No pressure, Arizona and Carolina.
The visiting teams mirrored their AFC counterparts by winning the wild-card round games on Sunday, in Seattle’s case on a missed 27-yard field-goal attempt by Minnesota with 22 seconds left and, for Green Bay, with a rally at Washington from an early 11-0 deficit.
Now the two-time defending conference champion Seahawks will take the cross-country trek to face Carolina next Sunday afternoon, and the Packers will travel southwest to play Arizona on Saturday night. Each NFC semifinal game is a rematch of a matchup from the regular season, won by the Panthers and Cardinals, respectively.
Here’s a closer look:
GREEN BAY at ARIZONA, Saturday, 8:15 p.m. EST, NBC
The Packers can at least count on this: They’ll have plenty of their foam-cheese-head-wearing fans in attendance in the desert, where they appear for road games as much as anywhere. Beyond that, the odds of a return trip to the NFC championship game are stacked against them in the form of a Cardinals team that beat them 38-8 just two weeks ago.

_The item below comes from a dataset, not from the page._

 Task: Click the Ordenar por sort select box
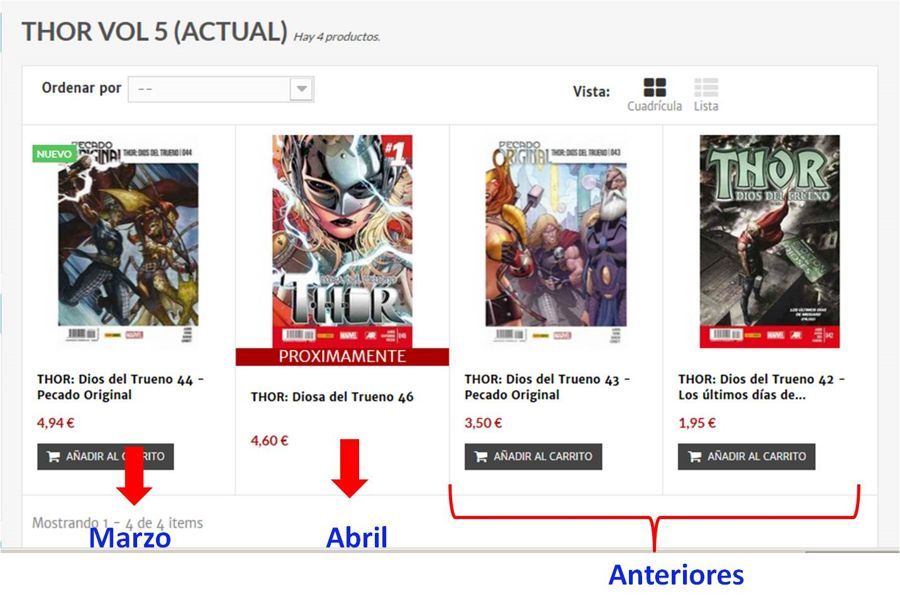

“We kind of felt like this was a possibility,” Packers quarterback Aaron Rodgers said. “It’s going to be one more competitive game, I bet.”
As the Seahawks found out against the Vikings, though, a blowout win earlier in the season can bring a well-prepared, pride-filled opponent. Thus, the Cardinals can’t be expecting another 30-point margin of victory, particularly after Rodgers and the Packers found some much-needed momentum in a 35-18 victory over the Redskins after a flat first quarter.
As long as Rodgers is running the offense, discounting the Packers would be unwise no matter how unorganized and punchless they’ve looked at times this season. Eddie Lacy and James Starks each had 12 carries on Sunday and combined for 116 yards rushing, production they’ll have to repeat to be able to upset the Cardinals in their comfortable home.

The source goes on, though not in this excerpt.